Das passiert auch wenn ich grade auf der Platte rumschreibe oder ncihts auf der Platte mache.
Wenn mand as Gerät nicht abstöpselt läuft das Stundenlang so weiter. immer wird das Ding disconnectet und dann wieder conectet.

Is echt nervig weil man das Gerät sozusagen nichtmher verwenden kann.
Hat von euch schon wer ne Lösung gefunden?

lg


----------



## Xo-mate (1. Juli 2007)

Ich hab das auch bei einer aktiven externenen Platte (mit Stromanschluss) - ist echt nervig, weil ich dadrauf Videos habe, die ich mit einem Schnittprogramm bearbeite und ständig ist das ding kurz weg.


----------



## Hosian (1. Juli 2007)

Hast du vielleicht auch SiS 7001 USB-Treiber?
Also mein Board hat nämlich so einen Controller...
Hatte schon öfters Probleme mit den Treibern, weil es auch keine neuen gibt.


----------



## Xo-mate (1. Juli 2007)

Es sinnd die ganz normalen windows-treiber. wenn das die sis-treiber sind, dann hab ich sie - sonst nicht.


----------



## Nobody23 (1. Juli 2007)

Hallo

Deinstalliert mal die Windowstreiber und schliesst dann mal die Platte neu an.
Dann wird Windoof die Treiber neu installieren, was evtl hilft.


----------



## Hosian (2. Juli 2007)

Nobody23 hat gesagt.:


> Hallo
> 
> Deinstalliert mal die Windowstreiber und schliesst dann mal die Platte neu an.
> Dann wird Windoof die Treiber neu installieren, was evtl hilft.



Gute Idee: Hab ich getan, aber getan hat sich leider nichts.
Es ist zum aus der Haut fahren, weil es total nervt und der Paltte bestimmt auch nicht gut tut, dass sie immer wieder von neuem anlaufen muss.



Xo-mate hat gesagt.:


> Es sinnd die ganz normalen windows-treiber. wenn das die sis-treiber sind, dann hab ich sie - sonst nicht.



Jaaa, die Wondowstreiber hab ich auch, eben für den SiS Controller.
Guck mal im Gerätemanager unter USB-Controller.
Rechtsklick auf Arbeitsplatz>Eigenschaften>Hardware>Gerätemanager

Wenn da was bei USB-Controller mit SiS 7001 steht dann haben wir exakt das gleiche Problem und können davon ausgehen, dass es an den dummen Windowstreibern liegt.


----------



## blizzard3mb (19. September 2007)

Hallo erstmal 


Bei meinen MP3-Player hatte ich so ein ähnliches Problem . Er wurde von Windows getrennt
wenn ich ihn längere zeit nicht benutze .

Ich ihr müsst einfach die energie verwaltung von dem gerät ausschalten


----------



## Hosian (19. September 2007)

funktioniert nicht


----------



## blizzard3mb (22. September 2007)

also ich hätte da noch einen vorschlag
setz dich in verbindung des händlers


----------



## kajooo (2. Januar 2008)

Ich habe ganz genau das gleiche Problem mit der gleichen Festplatte, bei mir ist das GErät allerdings schon einmal umgetauscht, es gab keine Veränderung. 
Hat hier jemand mittlerweile ne Lösung gefunden?


----------



## Hosian (8. Januar 2008)

Also ich hab das Problem damit gelöst, indem ich mir dann einbfach eine Neue 3,5" Platte geholt habe, die ein externes Netzteil hat.
Die 2,5" Platte hab ich verkauft.

Das Problem liegt jedoch, nach all meinen zahlreichen Versuchen an fremden PCs, an der Stromversorgung.
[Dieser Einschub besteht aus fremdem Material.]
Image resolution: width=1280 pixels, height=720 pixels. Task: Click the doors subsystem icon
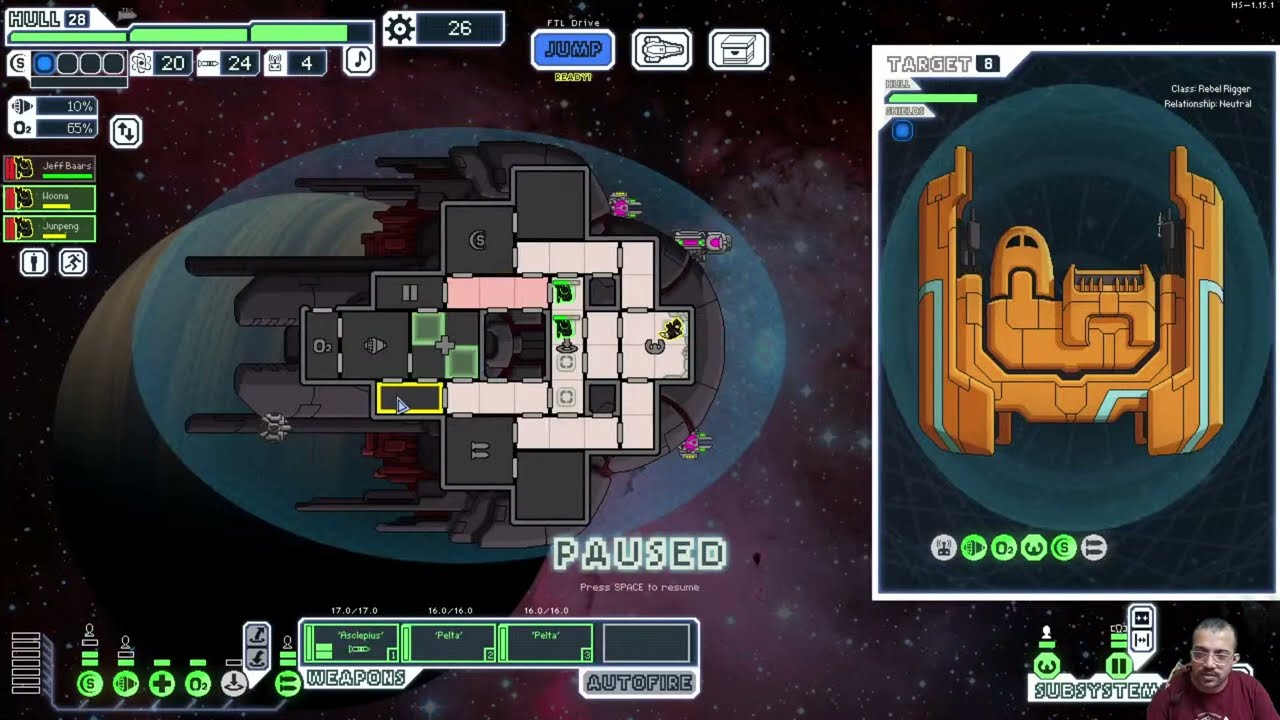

Auf Deutsch: Mein Mainboard ist grottig schlecht oder die Platte saugt zu viel Strom. Da es aber bei allen anderen PCs funktionierte, muss man wohl damit leben, dass das Board zu wenig Strom an den entsprechenden Port liefert.
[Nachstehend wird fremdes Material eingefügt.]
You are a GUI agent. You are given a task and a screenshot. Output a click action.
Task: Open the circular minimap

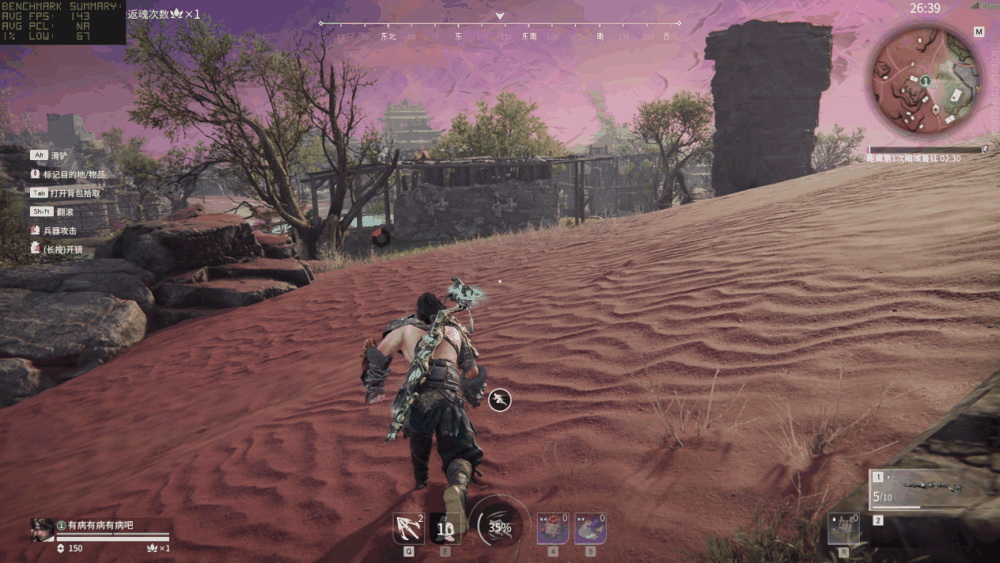click(x=925, y=79)
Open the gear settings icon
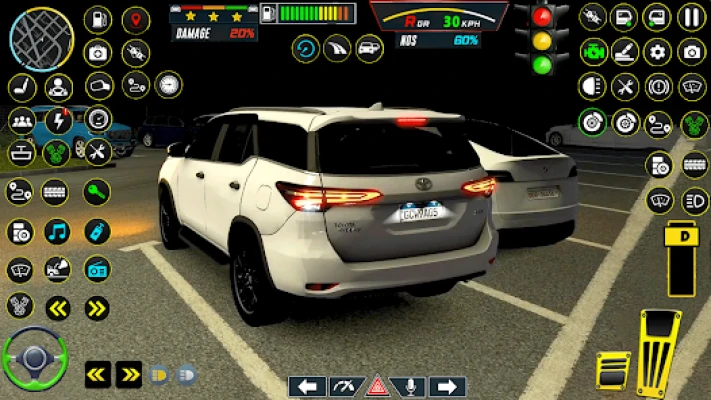Screen dimensions: 711x400 (x=658, y=53)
AAlso: wenn du die Rechnung noch hast, kannst du die Platte auchnoch zurückgeben.


----------



## berndf78 (15. Januar 2008)

Hallo!

Hatte das selbe Problem mit einer WD Passport II, bin allerdings draufgekommen woran es liegt!

Hab die Platte am Front-USB angeschlossen, und sobald ich ein zweites USB-Gerät angeschlossen habe (z.b. Memory-Stick, Handy) und Daten von einem Medium aufs andere kopiert habe, hatte die Platte Aussetzer! Wenn ich nur einen Datenträger am Front-USB angeschlossen habe, funktionerte die Platte fehlerlos!

Also am selben USB-Port keine zwei Datenträger anschliessen, dann kein Problem!

mfg
Bernd


----------